J. Edgar Hoover, Les maîtres de la tromperie

« Rien n’est réel », disait John Lennon, et c’est particulièrement vrai en politique.

À l’instar de l’univers fabriqué dans le film de Peter Weir, The Truman Show (1998), dans lequel la vie d’un homme sert de base à une émission de télévision minutieusement mise en scène pour vendre des produits et faire de l’audience, la scène politique des États-Unis s’est transformée au fil des ans en un exercice soigneusement calibré de manipulation, de polarisation, de propagande et de contrôle d’une population.

Prenons par exemple le cirque médiatique qu’est le procès de Donald Trump sur les pots-de-vin, qui répond à l’appétit vorace du public pour les drames titillants et les feuilletons, en distrayant, en détournant et en divisant les citoyens.

C’est la magie de la télé-réalité qui fait office de politique aujourd’hui.

Tout devient matière à divertissement.

Tant que nous serons distraits, divertis, parfois indignés, toujours polarisés, mais largement non impliqués et satisfaits de rester dans le siège du téléspectateur, nous ne parviendrons jamais à présenter un front uni contre la tyrannie (ou la corruption et l’inaptitude du gouvernement) sous quelque forme que ce soit.

--- Travail à faire ---
A. Dans l'extrait sur la politique-spectacle aux États-Unis, à quel film de Peter Weir la scène politique américaine est-elle comparée ?
B. Reprenez l'extrait sur la politique-spectacle aux États-Unis à la suite de sa dernière phrase.

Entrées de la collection
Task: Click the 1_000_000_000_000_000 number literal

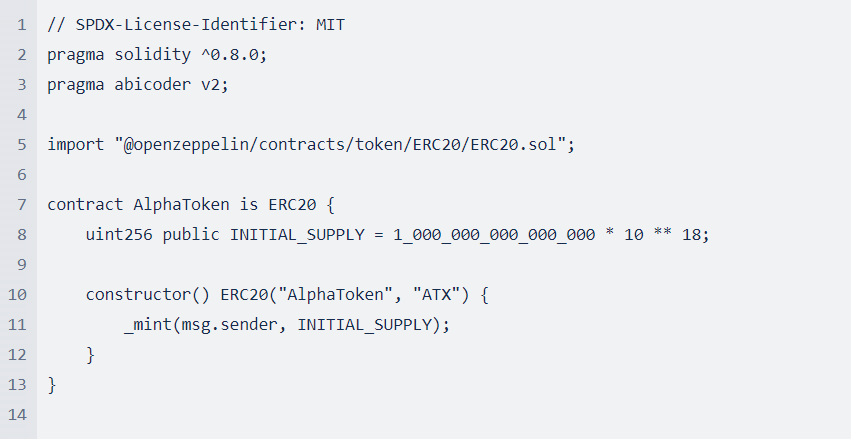Action: (x=494, y=235)
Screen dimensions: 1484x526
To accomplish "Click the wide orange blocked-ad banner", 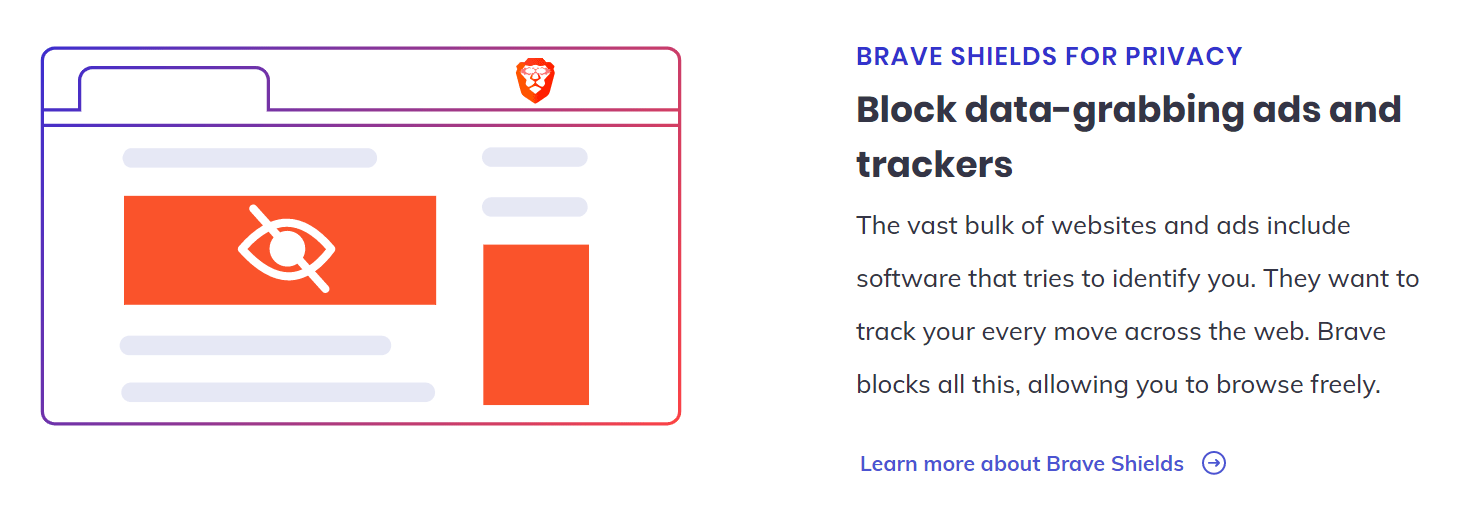I will [180, 250].
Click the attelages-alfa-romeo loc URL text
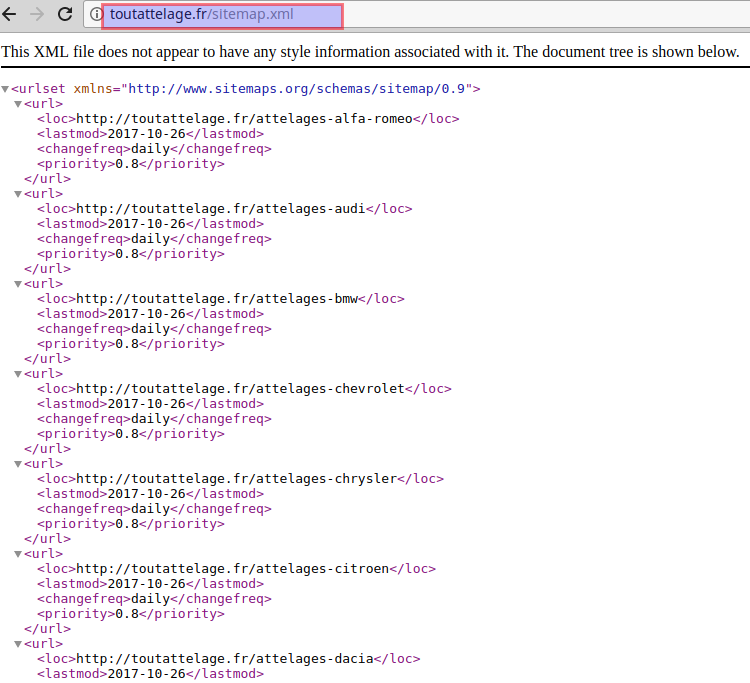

--- Réponses ci-dessous ---
A. The Truman Show (1998).

B.
Des études suggèrent que plus les gens regardent la télé-réalité — et je dirais qu’il s’agit de toute la télé-réalité, y compris les informations de divertissement — plus il devient difficile de faire la distinction entre ce qui est réel et ce qui est une farce soigneusement élaborée.

« Nous, les gens », regardons beaucoup la télévision.

En moyenne, les Américains passent cinq heures par jour devant la télévision. Lorsque nous atteignons l’âge de 65 ans, nous regardons plus de 50 heures de télévision par semaine, et ce chiffre augmente avec l’âge. Et les émissions de télé-réalité captent systématiquement le plus grand pourcentage de téléspectateurs chaque saison, dans un rapport de près de 2 à 1.

Cela n’augure rien de bon pour un citoyen capable de passer au crible une propagande magistralement produite afin de réfléchir de manière critique aux questions d’actualité.

Pourtant, si l’on regarde derrière les spectacles, les théâtres de la télé-réalité, les tours de passe-passe et les distractions, et le drame à rebondissements et à suspense qu’est la politique d’aujourd’hui, on s’aperçoit qu’il y a une méthode à la folie.

Nous sommes devenus les cobayes d’une expérience impitoyablement calculée, soigneusement orchestrée et froidement sanglante sur la manière de contrôler une population et de faire avancer un programme politique sans trop d’opposition de la part des citoyens.

C’est ainsi que l’on persuade une population de marcher volontairement au pas vers un État policier et de se policer elle-même (et les uns les autres) : en augmentant le facteur de peur, une crise soigneusement calibrée à la fois, et en lui apprenant à se méfier de tous ceux qui s’écartent de la norme par le biais de campagnes de propagande élaborées.

Sans surprise, l’un des plus grands propagandistes actuels est le gouvernement américain.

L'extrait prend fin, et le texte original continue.